Robert Fripp's Diary

Friday 07 March 2003

Mobile HQ, Crimson Tourbus, currently at W.42 & 8th. Avenue, NYCNY.

10.48

Mobile HQ, Crimson Tourbus, currently at W.42 & 8th. Avenue, NYCNY.

Farewell Hotel Designer! I grew fond of you and enjoyed sitting in your lobby. Fashionable twenty, thirty & forty-somethings enjoyed your lobby lounge & bar in the evening, too. Yesterday I had almost forgotten the noise of your air conditioning vents, such is the rapidity with which we become accustomed to ongoing sensory input. Until this morning, that is. Surprisingly, they returned to experientially-loud once more.

As we left the front door of the Royalton to board the Crimbus, a bellman asked how was the show last night? I replied, "I didn't hear any of it".
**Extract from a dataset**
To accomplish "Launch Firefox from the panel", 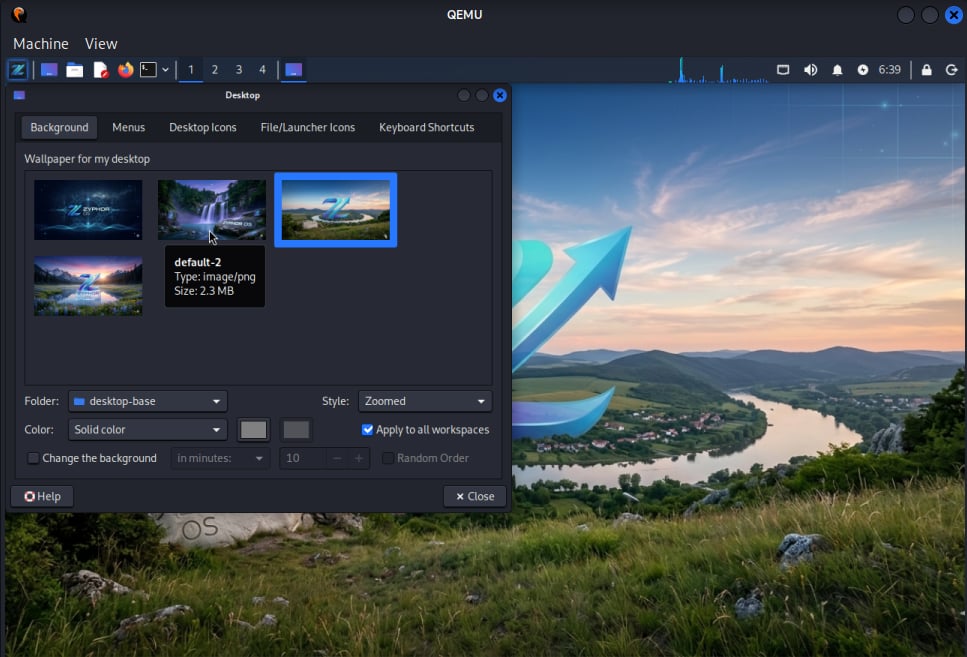I will click(x=125, y=70).
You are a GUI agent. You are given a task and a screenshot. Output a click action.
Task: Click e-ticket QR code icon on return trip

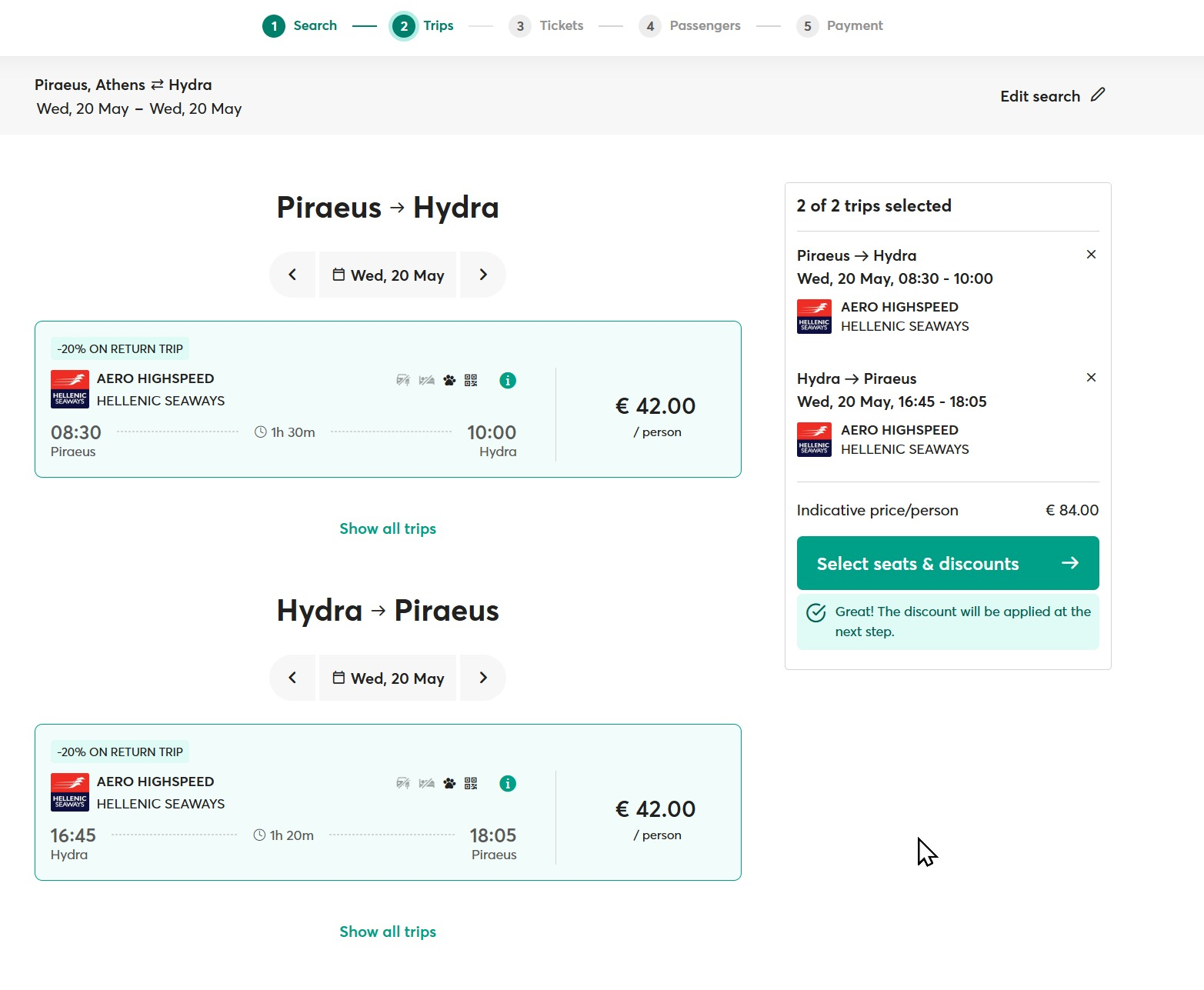point(471,783)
Elgar is now pacifying my day while the slow progress of this large vehicle demonstrates, to one long convinced, that free-access vehicular traffic in contemporary capital-city centers is untenable. A couple of Crimson visits ago, I stood in Times Square at eight in the evening, observing the gridlock. Unmoving & honking cabs attempted to deliver theatregoers to somewhere-very-close-to-them from inside a mass of unmoving, honking traffic.
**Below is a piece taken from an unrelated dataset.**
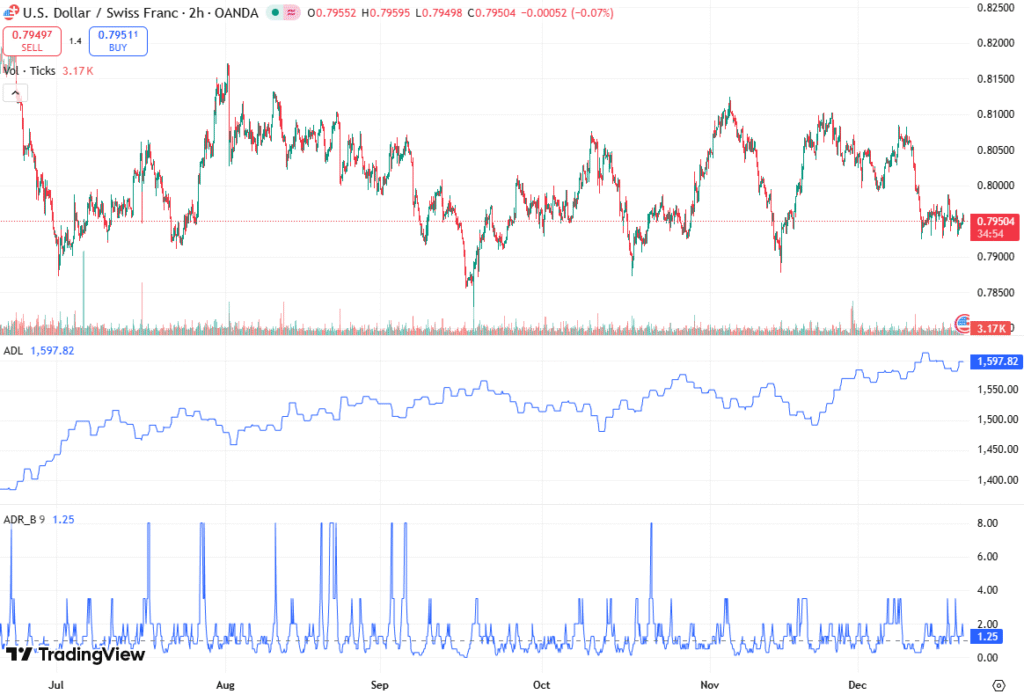The width and height of the screenshot is (1024, 694).
Task: Click the red volume tag 3.17K
Action: [996, 328]
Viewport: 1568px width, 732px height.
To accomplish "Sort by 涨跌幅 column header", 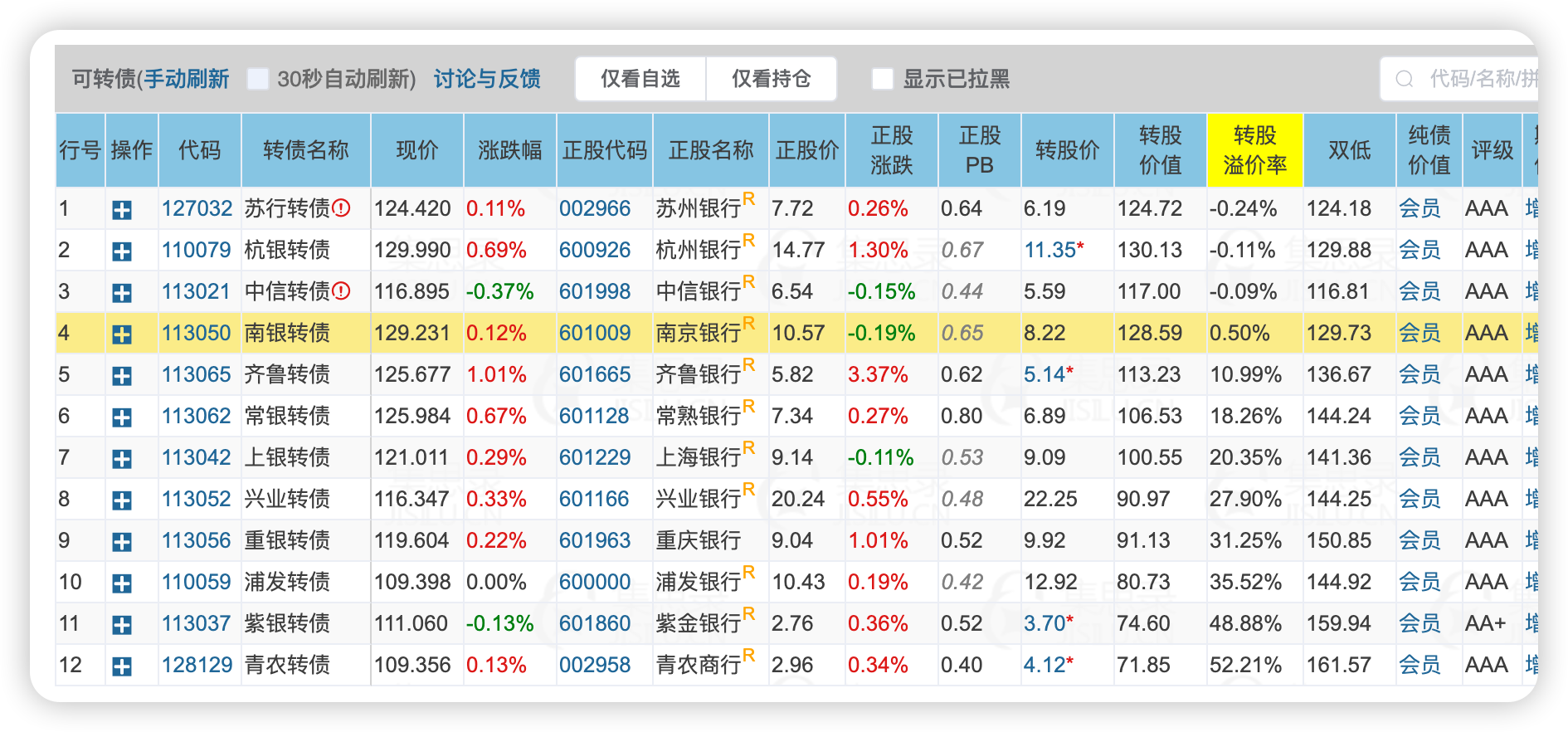I will tap(510, 150).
As I rose at 08.35, following a period of wakefulness, I found myself wondering why no money has yet arrived from the huge sums of unaccounted royalties acknowledged due by Virgin & BMG. I shall now make a call.

12.00

DGM HQ tells me that the issue with BMG lies in a few small words that cover the area of settlement.
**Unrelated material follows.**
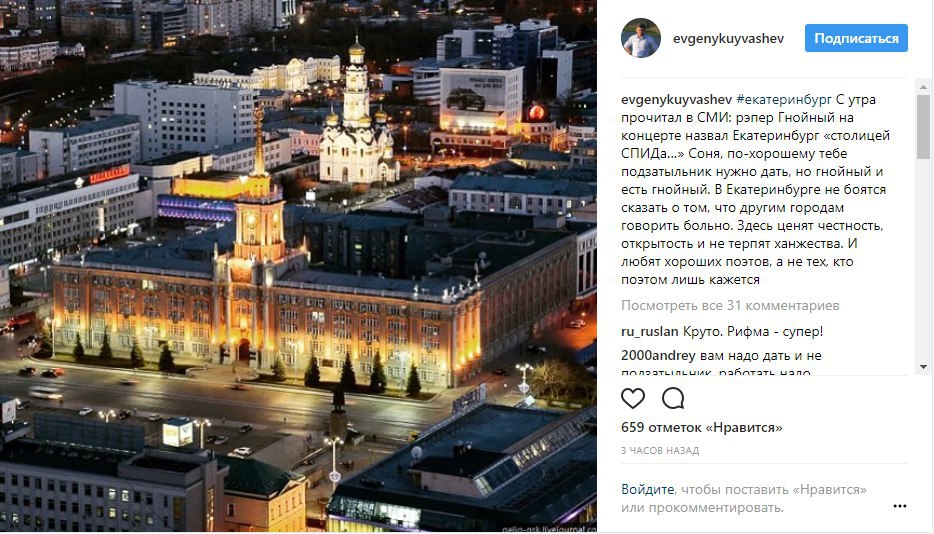Follow the account with the Подписаться button
The height and width of the screenshot is (534, 934).
click(x=856, y=38)
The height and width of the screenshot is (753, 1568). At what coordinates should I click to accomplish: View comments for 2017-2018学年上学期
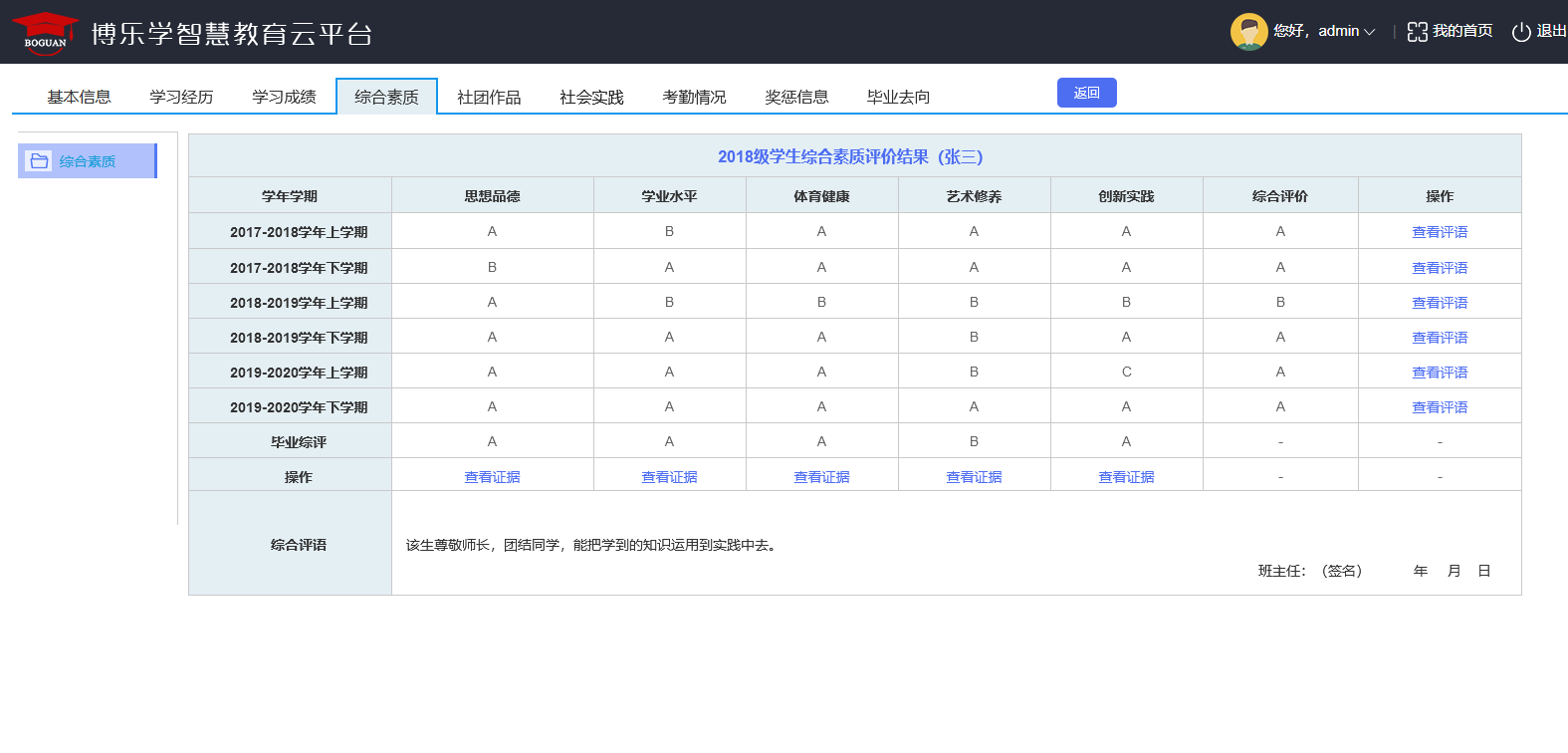[1439, 232]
I know from experience in dealing with BMG that "the problem with vocabulary is that words don't mean what you want them to" (this is a direct quote). My experience is somewhat the opposite. Words can mean exactly what they say, particularly where the words are chosen precisely to convey an intended meaning. Words are not a language as direct as gesture. Nor are words as rich a language as symbology. But, in the functional world of concrete action, Anglo Saxon works for me. Maybe it just doesn't work within a range of 100 yards north of Putney Bridge.

David also tells me that good reports of ProjeKct Three's recent return to active service have been arriving at DGM, accompanying enquiries as to a possible availability on CD of its performance. This is exactly the kind of event that Bootleg TV, and the prospective new DGM site, was/is intended to address - instant download and/or official bootleg straight out the door.

Crimson is a band that can still hit the street, at short notice, and deliver the goods in a non-conventional way. That is, properly, in a conventional way - the players walk onstage, pick up their instruments & play. The logistics of professional touring, and the degree of professionalism required for a large (although relatively small) band on the road, act to smooth out the inconsistencies & irregularities that make life interesting. How wonderful, then, that when Crimson's professional functioning is disturbed in a genuine manner, the Team responds. On this occasion, with The Roar of P3.

I have now signed a pile of CD inserts on the front-lounge table of the Crimbus. This is the life of the professional musician.

12.48

We are pulling into downtown Philly.

23.17

We are loading onto the Crimbus for an overnight drive to Boston.

Tonight's performance at the Tower had wonderful clunkers & a supportive audience, bar the jerk with a camera. His surreptitiousness suggested he knew, but didn't care anyway. The Tower is a dreadful venue and one that features on most visits to Philadelphia. I am close to accepting that whoever plans our tours, and sends us into these wretched places, has no intention of finding an alternative approach to live performance. So, rather than trying to find venues to accommodate the music, I am now tailoring music to survive in the spaces we are sent to - the strokes are broader. Fortunately, this band is well able to fill in the details if circumstances permit.